╭──

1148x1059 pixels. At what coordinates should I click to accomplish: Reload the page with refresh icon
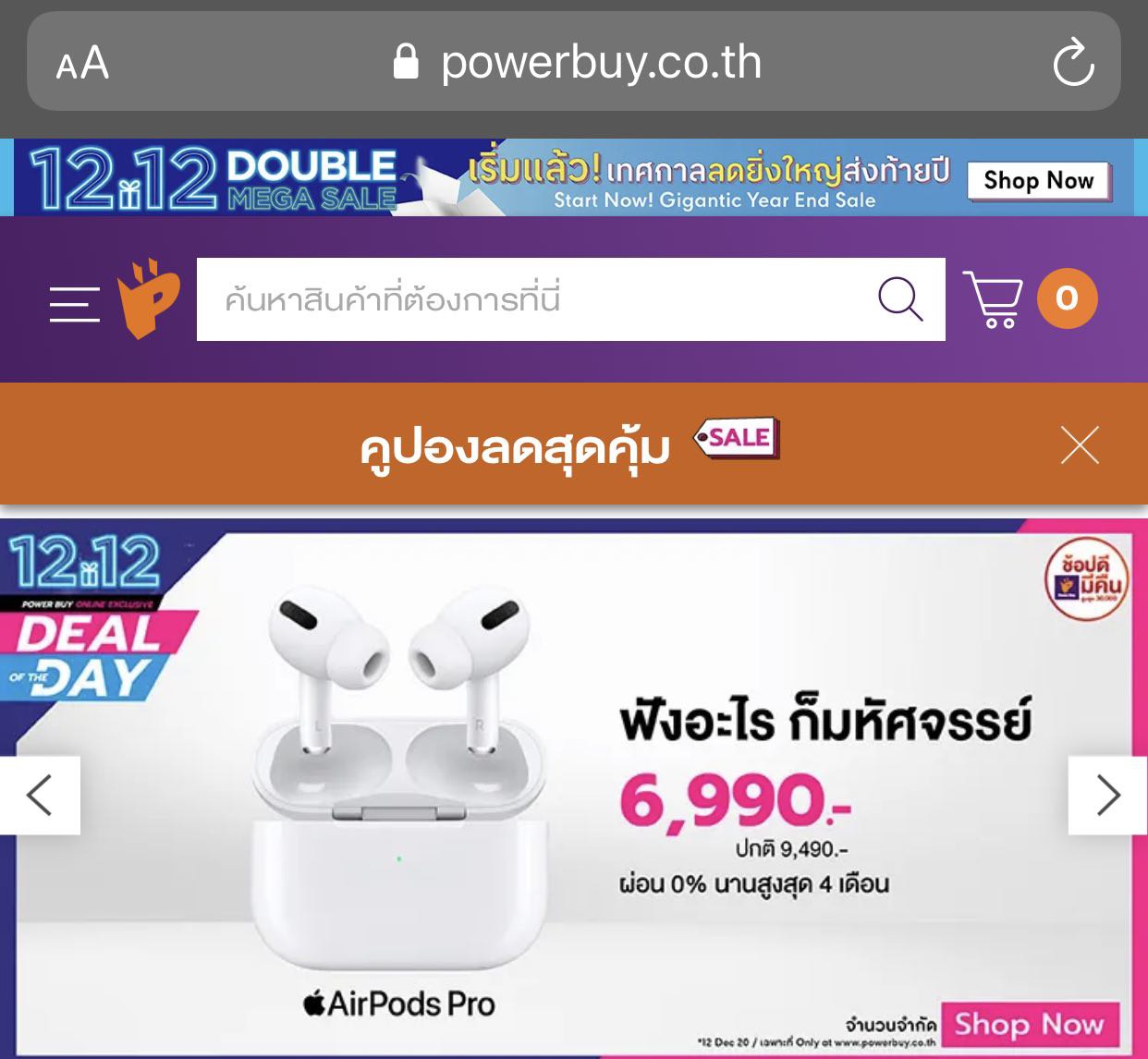pos(1073,63)
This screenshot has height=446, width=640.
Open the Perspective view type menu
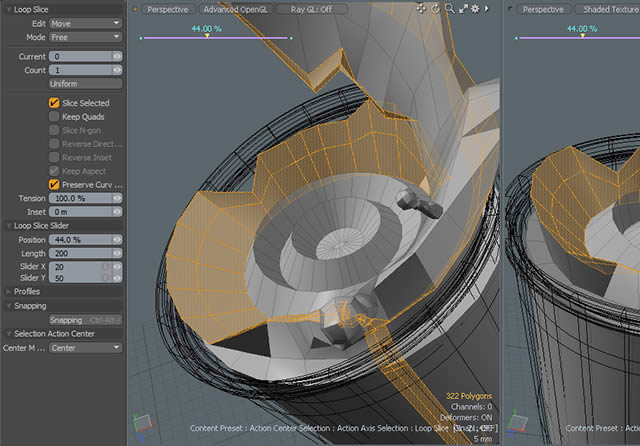coord(167,9)
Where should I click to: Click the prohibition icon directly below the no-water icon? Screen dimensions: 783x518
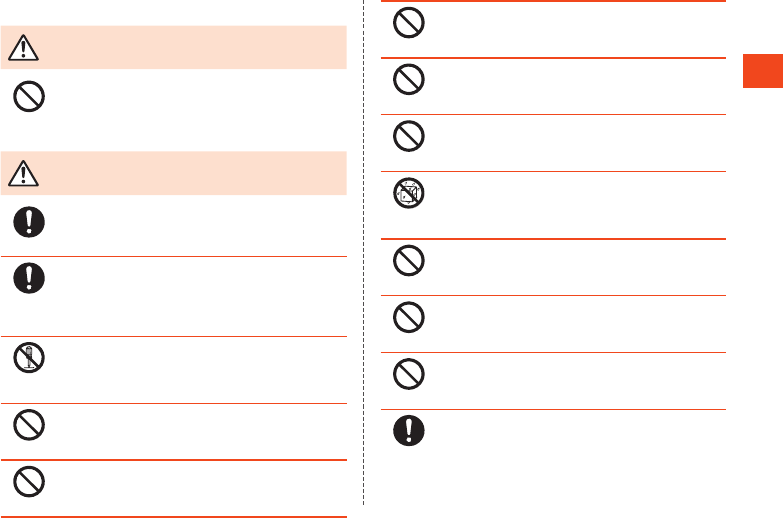408,260
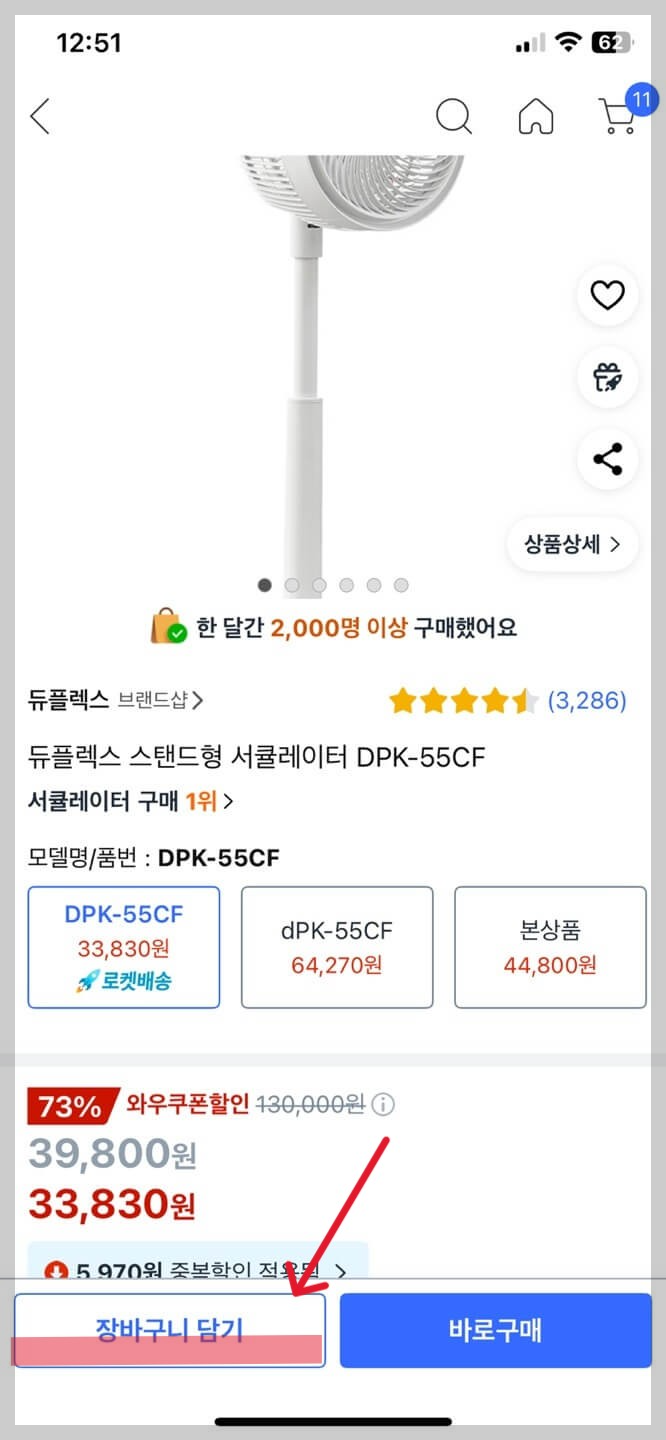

╰──

• _Description of the task_:
What is needed is an exact transcription of every entry, minus the pictures.

• _Solution_:
1148x1059 pixels. At what coordinates should I click to accomplish: Reload the page with refresh icon
pos(1073,63)
This screenshot has height=446, width=640.
Open the Perspective view type menu
coord(167,9)
Where should I click to: Click the prohibition icon directly below the no-water icon? Screen dimensions: 783x518
408,260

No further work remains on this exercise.